Вытянул из чрева блестящую пластинку и что‒то холодно мерцающее, тонкое. От этого шли внутрь паутинные нити. Мол заплакал.
—Фу, не дуркуй, — фыркнул мормагон, — сейчас переберу, подошью… Краше прежнего будешь. Ты нам на своих ногах нужен.

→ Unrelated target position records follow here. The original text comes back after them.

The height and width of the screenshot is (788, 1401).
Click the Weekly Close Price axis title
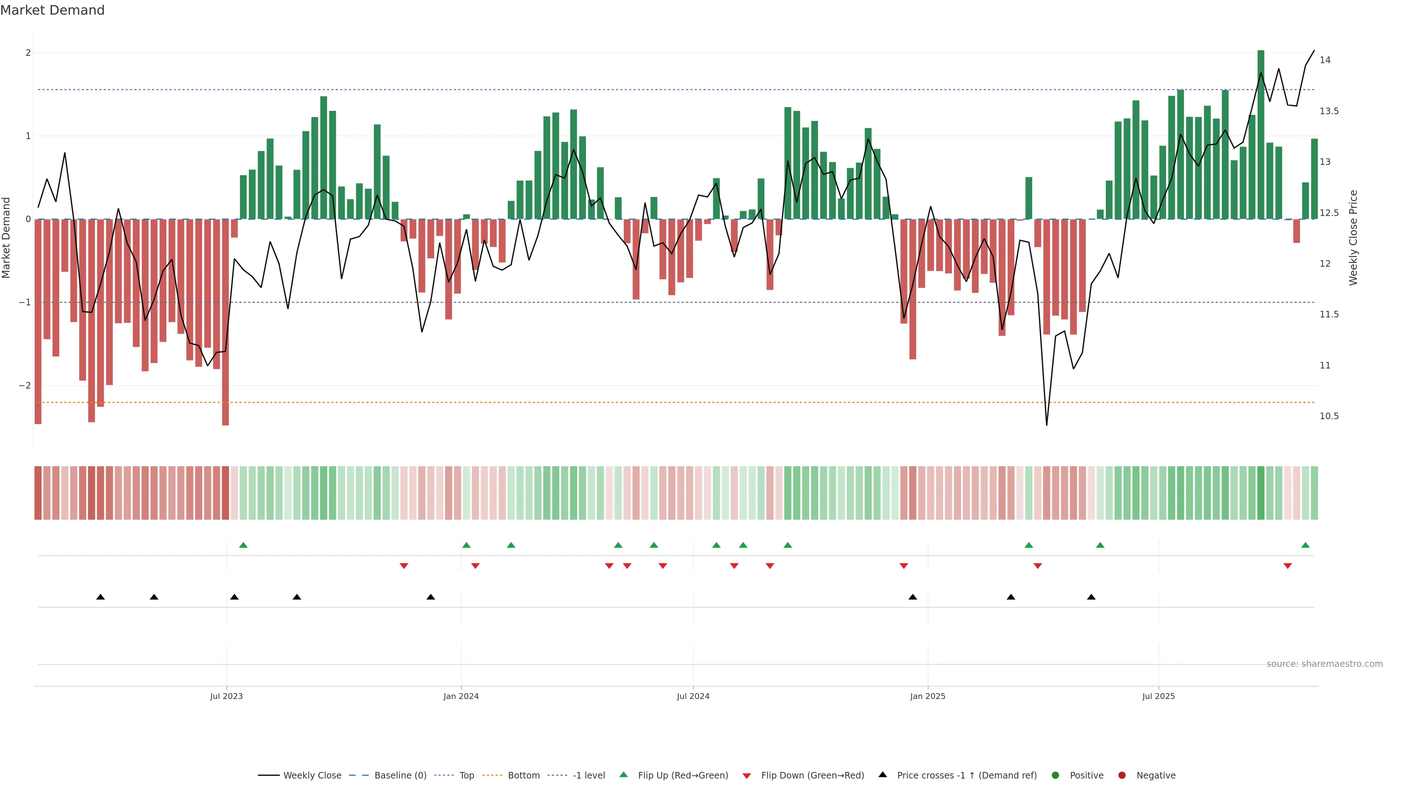(1354, 238)
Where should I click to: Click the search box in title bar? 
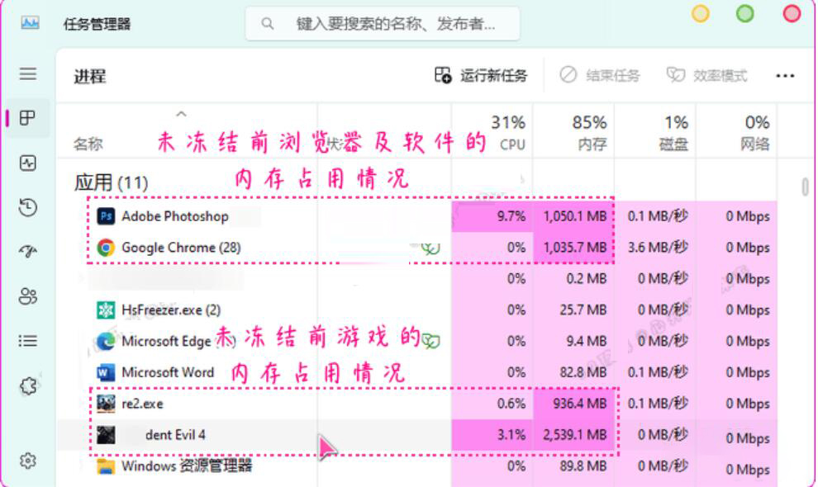click(383, 24)
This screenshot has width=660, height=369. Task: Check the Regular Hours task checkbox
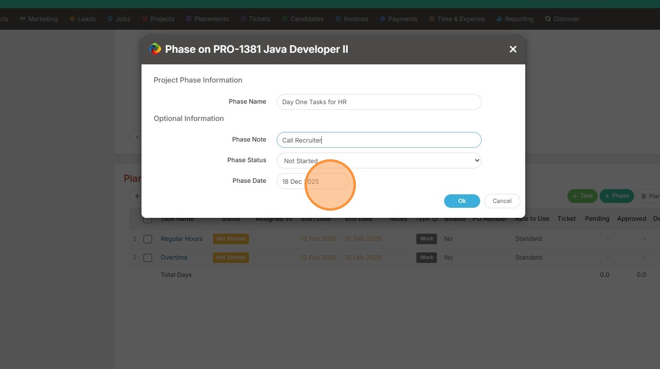148,239
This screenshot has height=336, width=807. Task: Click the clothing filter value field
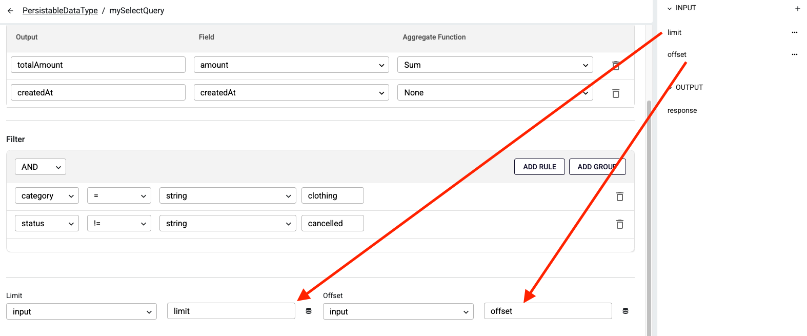pos(332,195)
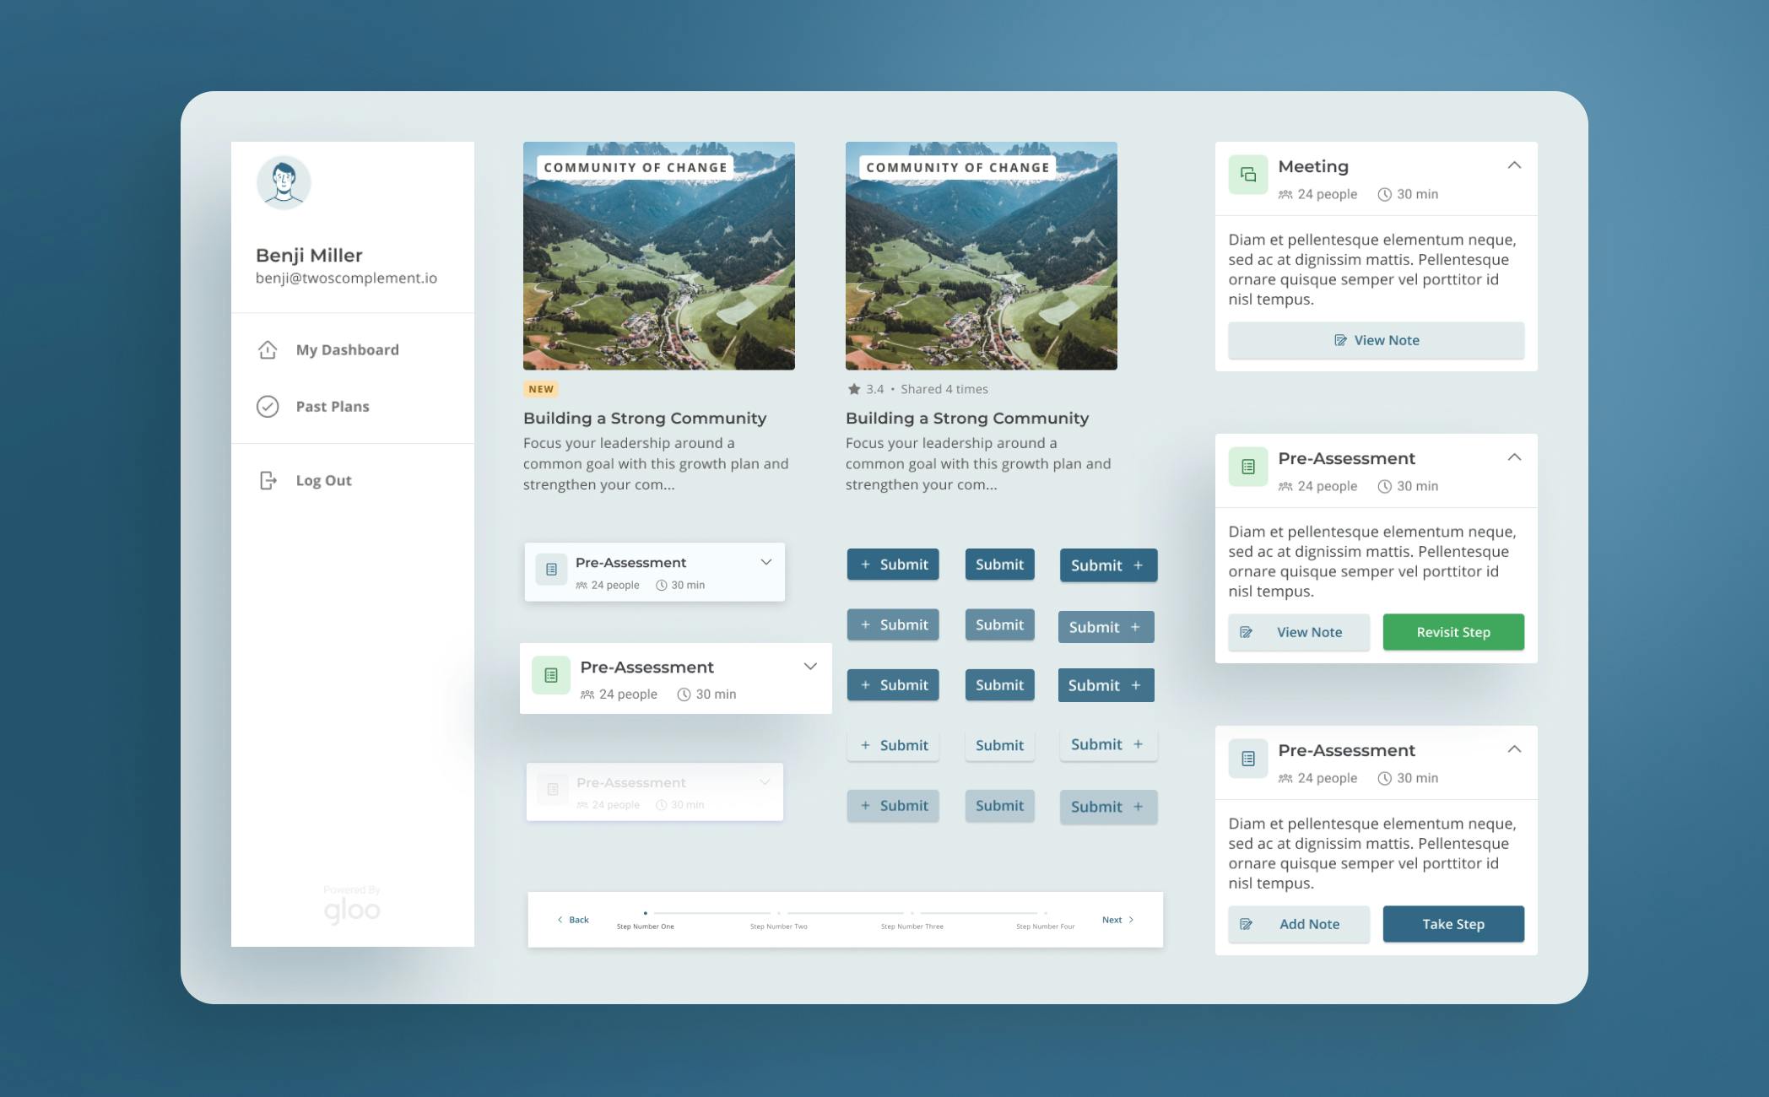Click the top Submit button in grid
This screenshot has width=1769, height=1097.
[x=892, y=564]
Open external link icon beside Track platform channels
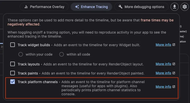 click(174, 86)
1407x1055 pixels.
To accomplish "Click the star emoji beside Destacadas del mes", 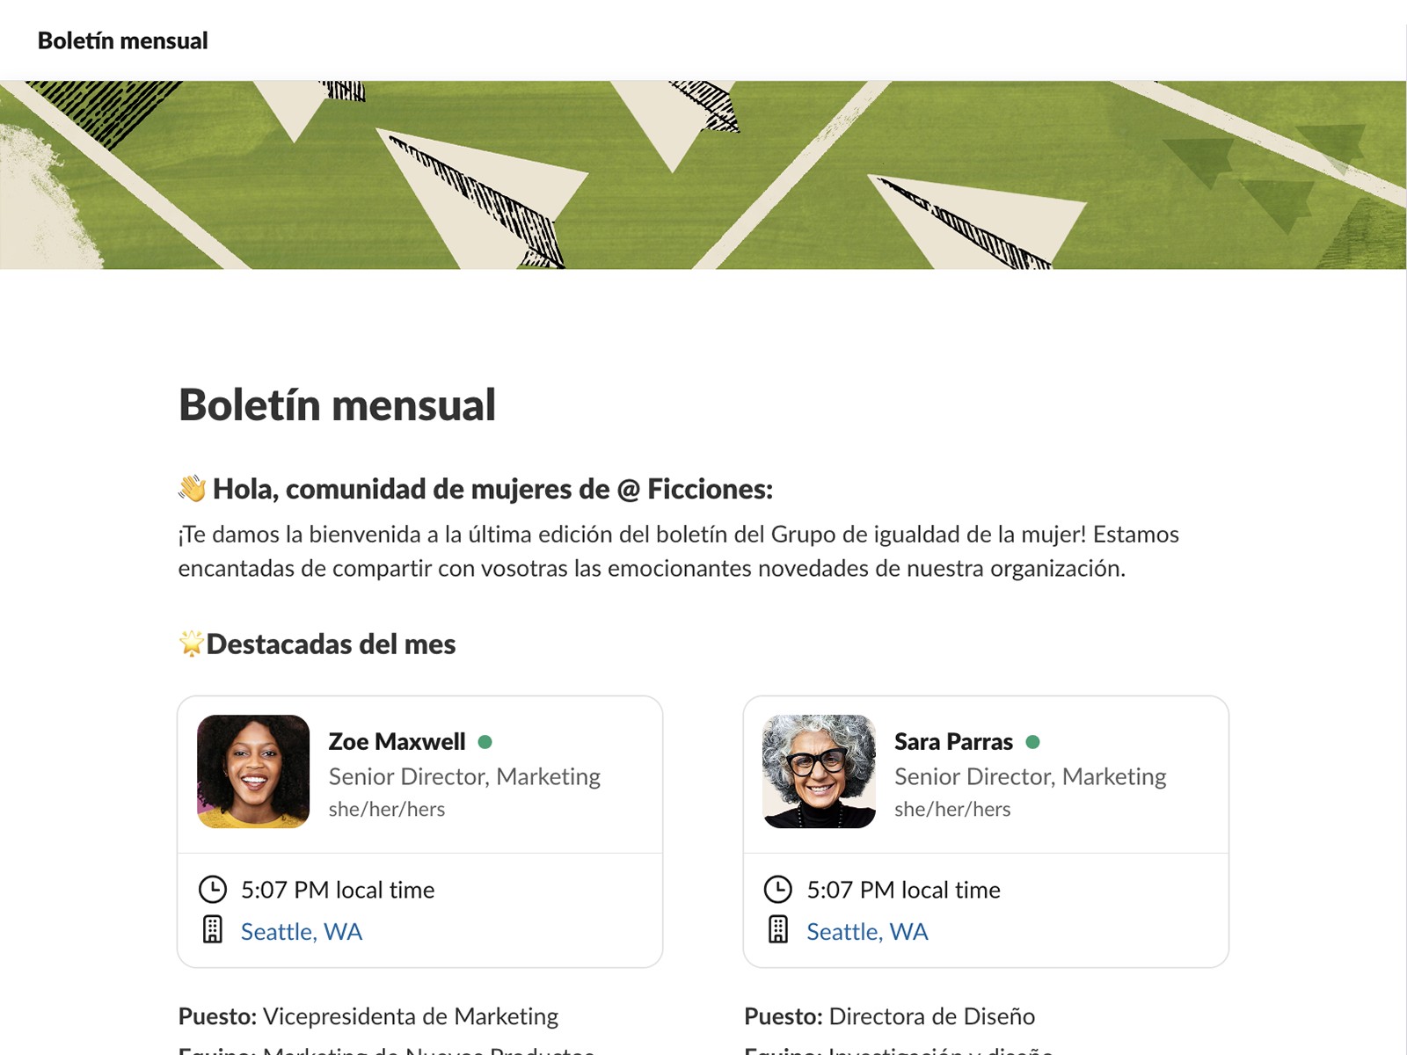I will click(x=191, y=644).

Щелкнул ногтем по пластинке и значительно нагнул голову.
— Металлическое изделие.
Стерга
— Сказывай теперь, как было. Не бойся.
— Как було? Чиво долгунец тянуть, так и скажу-расскажу. Ввечор пошла-от на-поле, ну как — шерсть чесать. На-под лунышко, она завсегда краше да крепче выходит. Вот. Вышла, иду себе. Никого не встретила, токмо собаки брёхали. Как оглашенные голосят, мы уж гадали — зверь рыщет, а нет никого...А, вот. В поле не темно ишо, а уже и не свит, так, знашь, колда как мрево какое. Я иду, иду, не боюсь. А! Вперед гляжу — катится, валко так, ровно клубочек махонький. Дивуюсь я, думаю себе: ишь, чего это такое? Будто зверик какой. Встала, а то летит себе. Так и фукнуло на другой конец. Вот так вот, вот так фррр — обернулась, и нет его...Ну я далее пошла.
Замолчала баба, почесала щечку свернувшемуся под боком коту. Вздохнула, затуманилась.
Варда поторопил:
— Дальше-то что вышло?
— Х*й в дышло, — сказал на то прискучавший Сивый, качая ногой в сапожке.
Рассказчица так и прыснула — смешной ей показалась кнутова присказка. Варда свел темные брови. Поглядел на раскисшую от тихого смеха бабу, головой покачал.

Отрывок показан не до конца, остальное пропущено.